Flea Market for more than just buying and selling


Friday, April 26 (8:30 a.m.): While the calendar says it’s time for spring cleaning, Patricia Dickson knows that the sense of community the annual Activities Council Flea Market brings is never out of season.

Matt Houser displays the many musical instruments he will be selling at the Activities Council Flea Market. News photo by Dan Rosenstrauch

“You get to see a lot of people you don’t see very often,” said Dickson, one of about 70 people signed up as of late last week for a vendor’s table at the flea market on Saturday, April 27, from 9 a.m. to 2 p.m. in the Gateway Clubhouse area. Plus, there’s always this: “I enjoy getting rid of things; I enjoy cleaning out the extras,” Dickson said. “And then you go buy something new for yourself.”

The tables at the annual flea market are expected to be teeming with everything from the usual clothing, kitchenware and jewelry to art pieces, glassware, beanie babies, sports-related items and the ever-popular “miscellaneous” objects. What shoppers won’t see Saturday are the kinds of handmade items that make up much of the inventory of the annual Fall Bazaar.

“It’s not high-end things, mostly, but it’s different stuff every time,” said Brian Pennebaker, GRF’s events coordinator. “And even if you don’t need new stuff, it’s still fun to look.”

The flea market is a longtime Rossmoor tradition, Pennebaker said, an annual event for many years until the pandemic upended it for three years starting in 2020. The market came back strong in 2023, and Pennebaker said the number of vendors is back up to, or at least close to, pre-COVID levels.

“Instead of people throwing stuff out, this lets people repurpose things,” Pennebaker added.

While Dickson, an 18-year Rossmoor resident, is a veteran of perhaps a dozen flea markets, Saturday’s event will be Matt Houser’s first. He and his now-wife Jeanette moved to Rossmoor from San Diego eight months ago with “too much stuff, a bunch of leftover stuff.” The former owner of a music store, Houser said he’ll have a number of musical instruments at Saturday’s flea market.

“We had been thinking of having a yard sale, but we thought (the flea market) would be fun,” he said. “It’s kind of a spring-cleaning thing.”

It also can be a money- making thing, Pennebaker said, with those selling their wares keeping the money. Lorinda Hartnell moved to Rossmoor two months ago, downsizing from a large home in Santa Rosa where she had lived for 11 years. “I still have a lot of stuff I don’t have room to keep anymore,” she said. She plans to have several boxes full of glasses and dishware at the flea market – things she doesn’t want to have to pay to store.

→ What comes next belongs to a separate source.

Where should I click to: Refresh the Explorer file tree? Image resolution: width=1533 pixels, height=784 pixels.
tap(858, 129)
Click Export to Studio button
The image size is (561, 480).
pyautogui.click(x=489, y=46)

Hartnell also appreciates the social aspect of the sale. “I haven’t had much of a chance to get out,” she said.

You can’t put a price tag on the social scene the flea market brings with it, Dickson said – a scene not really possible if you just drop off those extra or no-longer-wanted items for donation, or worse, in the garbage.

“Flea markets are a good way to connect with people, when it’s time for someone else to enjoy these items,” she said. “Let someone else enjoy those old dishes.”